---- Available data

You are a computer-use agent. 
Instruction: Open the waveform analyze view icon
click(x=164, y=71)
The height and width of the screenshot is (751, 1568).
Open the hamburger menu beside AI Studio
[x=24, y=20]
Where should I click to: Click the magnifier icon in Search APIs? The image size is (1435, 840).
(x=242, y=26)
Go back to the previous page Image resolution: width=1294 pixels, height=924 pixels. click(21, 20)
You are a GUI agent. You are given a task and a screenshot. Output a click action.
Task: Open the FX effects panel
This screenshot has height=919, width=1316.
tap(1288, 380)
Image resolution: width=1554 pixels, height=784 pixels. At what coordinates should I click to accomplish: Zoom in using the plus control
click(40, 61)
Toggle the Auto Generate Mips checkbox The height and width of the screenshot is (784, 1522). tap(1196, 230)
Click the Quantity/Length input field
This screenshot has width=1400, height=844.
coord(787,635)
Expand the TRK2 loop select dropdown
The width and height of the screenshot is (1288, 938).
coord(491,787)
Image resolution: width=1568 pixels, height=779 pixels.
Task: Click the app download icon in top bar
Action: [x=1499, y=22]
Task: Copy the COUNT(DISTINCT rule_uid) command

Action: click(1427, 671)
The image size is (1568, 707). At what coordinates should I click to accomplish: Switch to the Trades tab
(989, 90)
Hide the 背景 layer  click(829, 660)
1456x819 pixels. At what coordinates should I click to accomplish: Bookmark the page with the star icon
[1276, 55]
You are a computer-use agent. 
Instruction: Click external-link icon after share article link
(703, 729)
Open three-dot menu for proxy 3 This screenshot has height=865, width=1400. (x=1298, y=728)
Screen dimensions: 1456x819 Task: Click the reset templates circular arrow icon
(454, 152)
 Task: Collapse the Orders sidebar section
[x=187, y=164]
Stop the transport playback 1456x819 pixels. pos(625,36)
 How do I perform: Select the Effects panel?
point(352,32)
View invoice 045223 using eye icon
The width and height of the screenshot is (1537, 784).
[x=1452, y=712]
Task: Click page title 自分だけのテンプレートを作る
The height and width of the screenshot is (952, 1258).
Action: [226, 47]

--------

- [About this task]: Exact copies of all the entries above should be returned.

- [Your response]:
You are a computer-use agent. 
Instruction: Open the waveform analyze view icon
click(x=164, y=71)
The height and width of the screenshot is (751, 1568).
Open the hamburger menu beside AI Studio
[x=24, y=20]
Where should I click to: Click the magnifier icon in Search APIs? The image size is (1435, 840).
(x=242, y=26)
Go back to the previous page Image resolution: width=1294 pixels, height=924 pixels. click(21, 20)
You are a GUI agent. You are given a task and a screenshot. Output a click action.
Task: Open the FX effects panel
This screenshot has height=919, width=1316.
tap(1288, 380)
Image resolution: width=1554 pixels, height=784 pixels. At what coordinates should I click to accomplish: Zoom in using the plus control
click(40, 61)
Toggle the Auto Generate Mips checkbox The height and width of the screenshot is (784, 1522). tap(1196, 230)
Click the Quantity/Length input field
This screenshot has width=1400, height=844.
coord(787,635)
Expand the TRK2 loop select dropdown
The width and height of the screenshot is (1288, 938).
coord(491,787)
Image resolution: width=1568 pixels, height=779 pixels.
Task: Click the app download icon in top bar
Action: [x=1499, y=22]
Task: Copy the COUNT(DISTINCT rule_uid) command

Action: click(1427, 671)
The image size is (1568, 707). At what coordinates should I click to accomplish: Switch to the Trades tab
(989, 90)
Hide the 背景 layer  click(829, 660)
1456x819 pixels. At what coordinates should I click to accomplish: Bookmark the page with the star icon
[1276, 55]
You are a computer-use agent. 
Instruction: Click external-link icon after share article link
(703, 729)
Open three-dot menu for proxy 3 This screenshot has height=865, width=1400. (x=1298, y=728)
Screen dimensions: 1456x819 Task: Click the reset templates circular arrow icon
(454, 152)
 Task: Collapse the Orders sidebar section
[x=187, y=164]
Stop the transport playback 1456x819 pixels. pos(625,36)
 How do I perform: Select the Effects panel?
point(352,32)
View invoice 045223 using eye icon
The width and height of the screenshot is (1537, 784).
[x=1452, y=712]
Task: Click page title 自分だけのテンプレートを作る
The height and width of the screenshot is (952, 1258).
Action: [226, 47]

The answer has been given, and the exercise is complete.